# Hello from Virginia!



## sushidragons (Oct 18, 2010)

Hello!
I've technically been a member since 2010, but I haven't posted anything in the last 3.5 years. I am newly getting back into mice after taking a couple years off to start a family. Just wanted to say "hello!" before jumping back into the mix! 
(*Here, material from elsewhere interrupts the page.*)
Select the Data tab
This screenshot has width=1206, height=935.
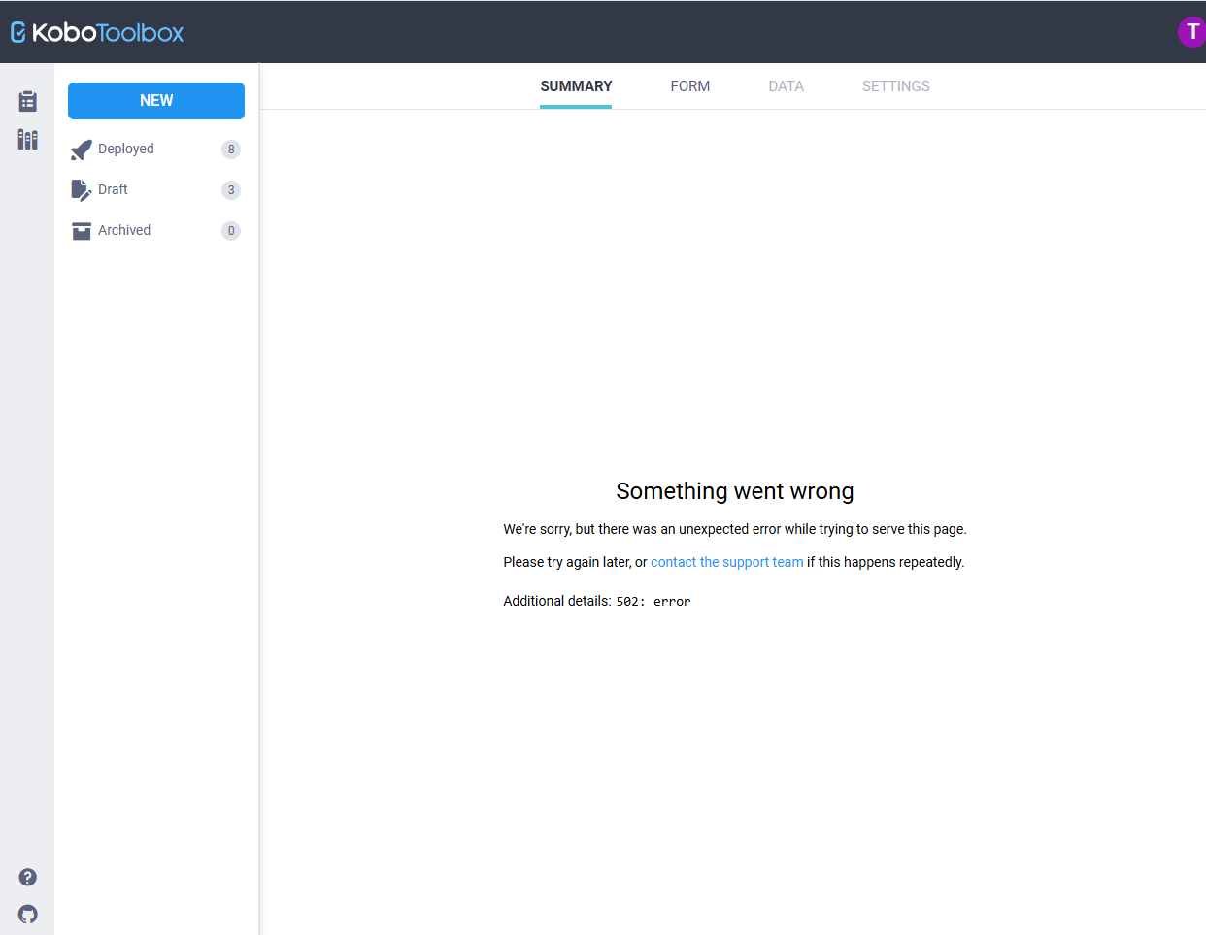click(x=786, y=86)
I was fortunate enough to pick up some gorgeous new mice from the FMBA show in Hampton, VA. I picked up a color point beige, some rex himis, splashed and silver tan, very excited!  If anyone in Virginia also works with show type mice, I would love to hear from you!


----------



## Hunterscliff (Feb 2, 2014)

Hello and welcome to the forum


----------



## Rhasputin (Feb 21, 2010)

Hey again Sushi! I'm still in Richmond, but only have mice available rarely.


----------



## rocketmdove (Feb 8, 2014)

hi!!!


----------



## Miceandmore64 (Jul 16, 2013)

Hello Sd welcome and I hope your family is doing well


----------



## BlackSelf (Apr 15, 2014)

welcome back! I hope you can soon show us your pretty mice! do you plan on breeding them??


----------



## Miceandmore64 (Jul 16, 2013)

Hello and welcome to Fancy Mice Breeders.


----------



## andypandy29us (Aug 10, 2012)

hello and welcome


----------